Tagged “ALAT: The Evolution”, the revamped app (also referred to as ALAT 2.0) marks a significant step forward in Nigeria’s digital banking landscape. The upgrade integrates an AI-powered voice assistant called SAW (Smart ALAT by Wema), enabling users to perform banking tasks using natural voice commands—such as checking balances, transferring funds, or reviewing transactions—similar to popular assistants like Siri or Alexa.

This hands-free functionality aims to reduce friction, boost accessibility, and deliver a more intuitive experience for everyday users.

The update also rolls out Tap and Pay, a secure and convenient contactless transaction feature that allows quick payments by tapping compatible devices together. Complementing these innovations is predictive uptime, a transparency tool that forecasts service availability, helping build greater customer confidence in the platform’s reliability.

Announcing the launch, Mr. Moruf Oseni, Managing Director and Chief Executive Officer of Wema Bank, described the upgrade as more than a technical enhancement.

“ALAT: The Evolution is a clear demonstration of our commitment to redefining digital banking in Africa,” he said. “By understanding the future of banking and listening closely to our customers, we have upgraded ALAT by Wema to a digital banking platform that is smart, intelligent, and dependable.”

Mr. Olusegun Adeniyi, Chief Digital Officer at Wema Bank, emphasized the user-focused design: “With ALAT: The Evolution, we set out to enhance not just functionality but the overall banking experience. By integrating voice banking, contactless payments, and predictive reliability, we are delivering a platform that is built on powerful technology and responds intelligently to customer needs.
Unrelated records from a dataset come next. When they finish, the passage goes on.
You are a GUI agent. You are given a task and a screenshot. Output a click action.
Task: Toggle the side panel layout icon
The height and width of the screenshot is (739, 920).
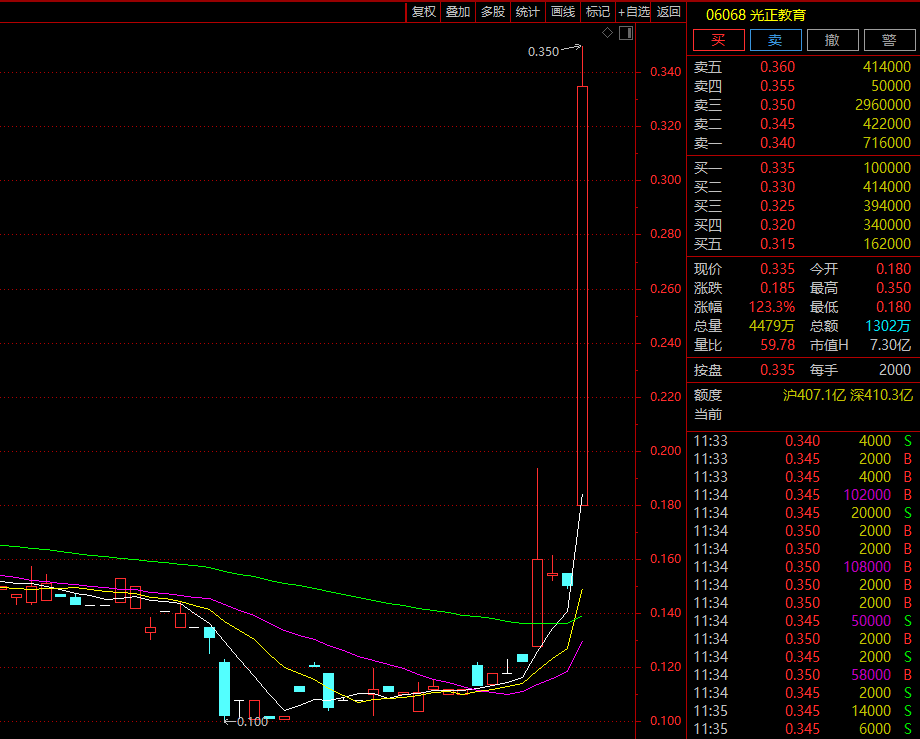pos(625,33)
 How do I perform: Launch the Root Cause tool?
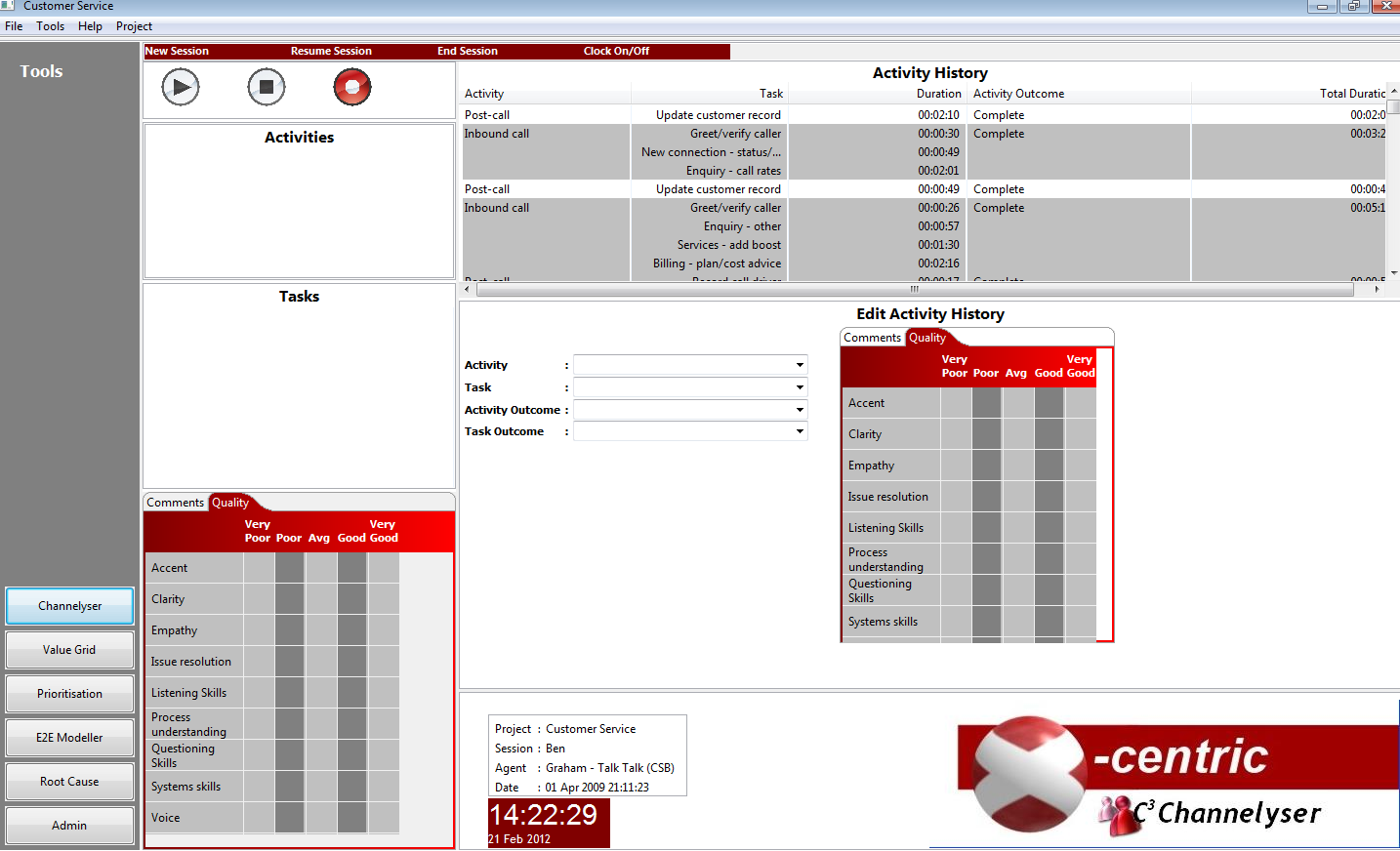69,782
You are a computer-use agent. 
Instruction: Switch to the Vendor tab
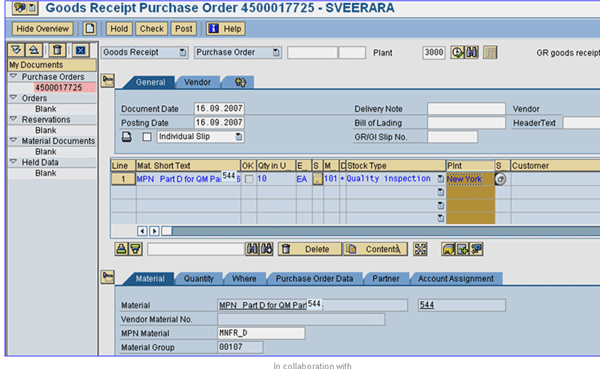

“The upgraded app is now available for download or update on the Google Play Store and Apple App Store. Existing users can simply update their app and log in with their current credentials—all account information and transaction history remain intact—while new customers can onboard seamlessly.

Since its debut in 2017 as Africa’s first fully digital bank, ALAT has transformed financial services for millions of Nigerians. This latest evolution reinforces Wema Bank’s position as a pioneer in innovative, customer-centric digital banking amid growing competition in the sector.